Biden administration to cancel oil and gas leases in Arctic National Wildlife Refuge
The Interior Department will suspend several oil and gas leases in the Arctic National Wildlife Refuge Tuesday, according to three individuals briefed on the decision, overturning one of Donald Trump’s most significant environmental acts during his last days in office.
The move, which could spark a major legal battle, aims to unwind nearly a dozen leases in the heart of a pristine expanse in Alaska that Republicans and Democrats have fought over for four decades. The Trump administration auctioned off the right to drill in the refuge’s coastal plain — home to hundreds of thousands of migrating caribou and waterfowl as well as the Southern Beaufort Sea’s remaining polar bears —just two weeks before President Biden was inaugurated.
Several individuals briefed on the Biden administration’s decision, who spoke on the condition of anonymity because it had not been formally announced yet, said Interior would halt the leases on the grounds that Trump officials rushed the Jan. 6 auction and did not follow proper procedures.
The step, I'm ing just days after the Justice Department defended another drilling project on Alaska’s North Slope, underscores the balancing act the new administration aims to strike as it slows fossil fuel development on public lands. While President Biden has paused new federal oil and gas leasing and pledged to drastically cut the nation’s greenhouse gas emissions, he has taken a much more cautious approach toward most oil and gas operations approved under his predecessor.

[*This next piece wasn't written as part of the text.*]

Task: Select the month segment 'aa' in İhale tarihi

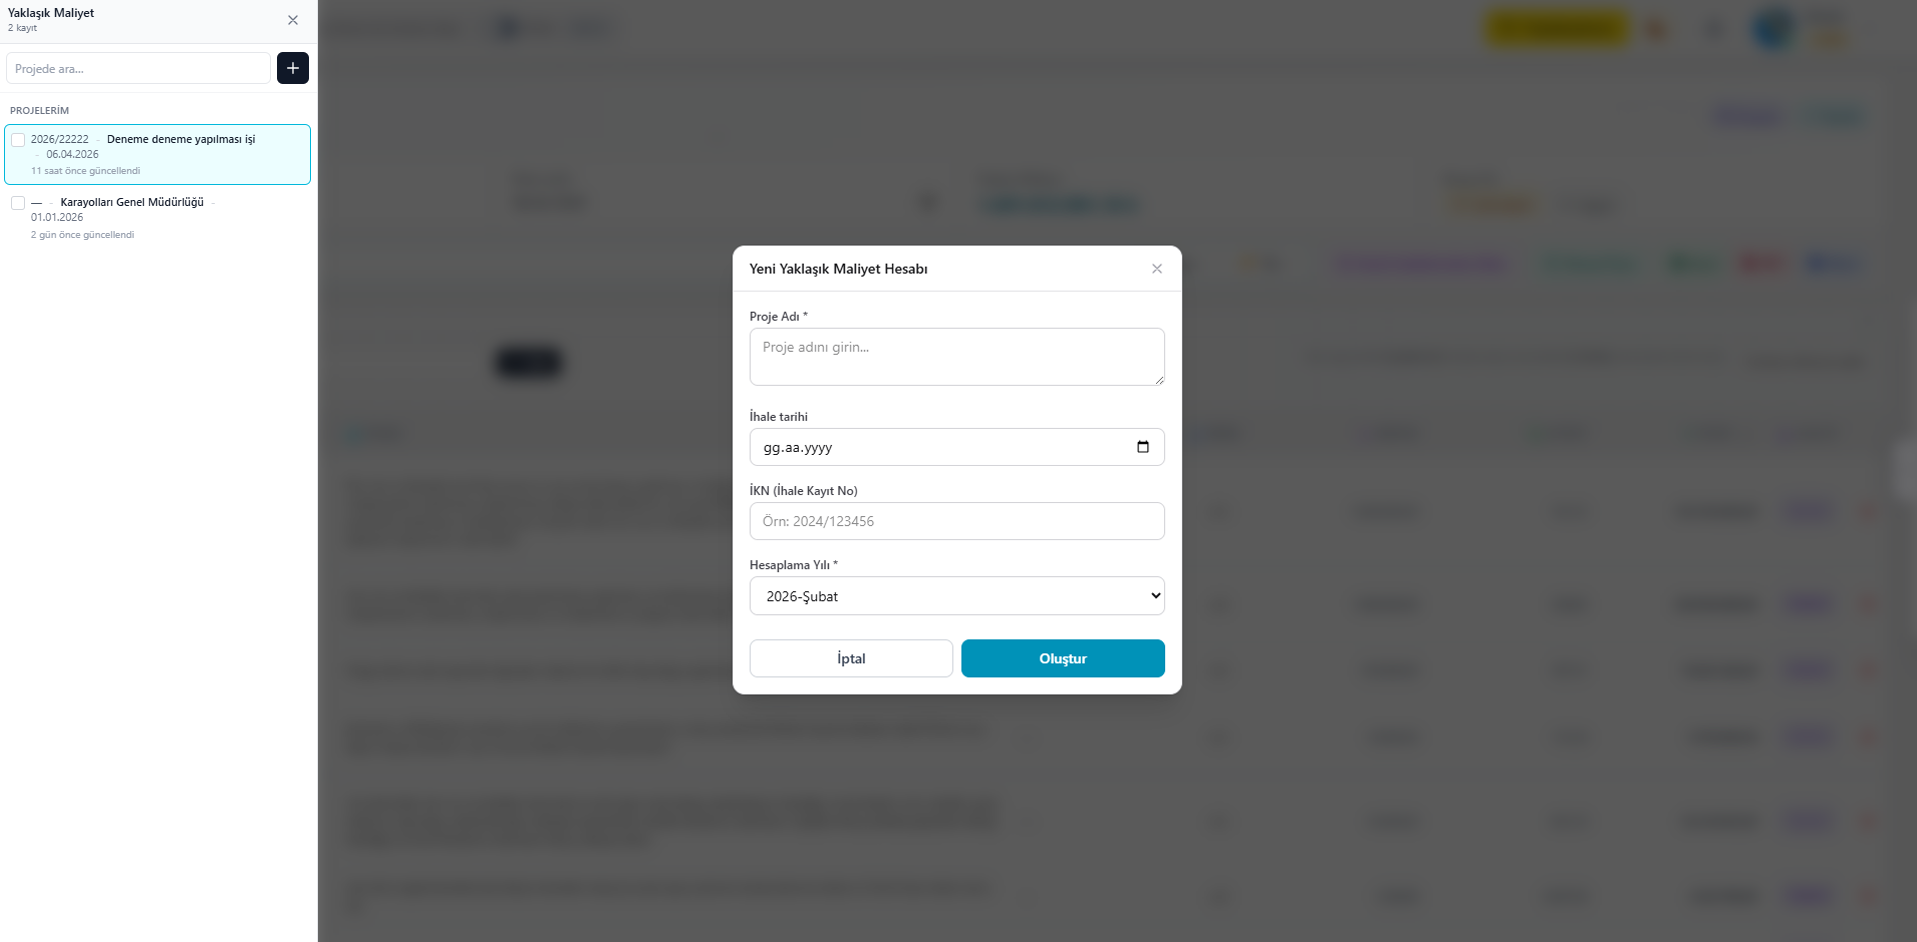Action: [x=793, y=448]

On Wednesday, DOJ attorneys filed a brief defending ConocoPhillips’ Willow Project, an oil reservoir on the National Petroleum Reserve-Alaska that could hold up to 300 million barrels of oil. The administration has also defended the Trump administration’s decision to issue oil and gas leases in Wyoming and declined to press for the shutdown of the Dakota Access Pipeline, a project Interior Secretary Deb Haaland protested while serving in Congress.
But Tuesday’s move signaled that the new administration was willing to take aggressive action in an area that has been a rallying cry for environmentalist for decades.
The January sale of 11 tracts in the refuge on just over 550,000 acres netted roughly $14 million, a tiny fraction of what Republicans initially predicted it would yield. Only two of the bids were competitive, so nearly all of the land sold for the minimum price of $25 an acre.
Many major banks in the U.S. and Canada, under pressure from indigenous and environmental activists, announced that they would not finance any projects on the refuge. Low oil prices, coupled with the prospect of a public backlash, meant that no major oil companies bid on the leases.
As a result, a state agency, Alaska Industrial Development and Export Authority, emerged as the main bidder. The agency put up all but two of the winning bids, which went to a couple of small energy firms.
Interior department officials declined to comment on Biden’s latest move.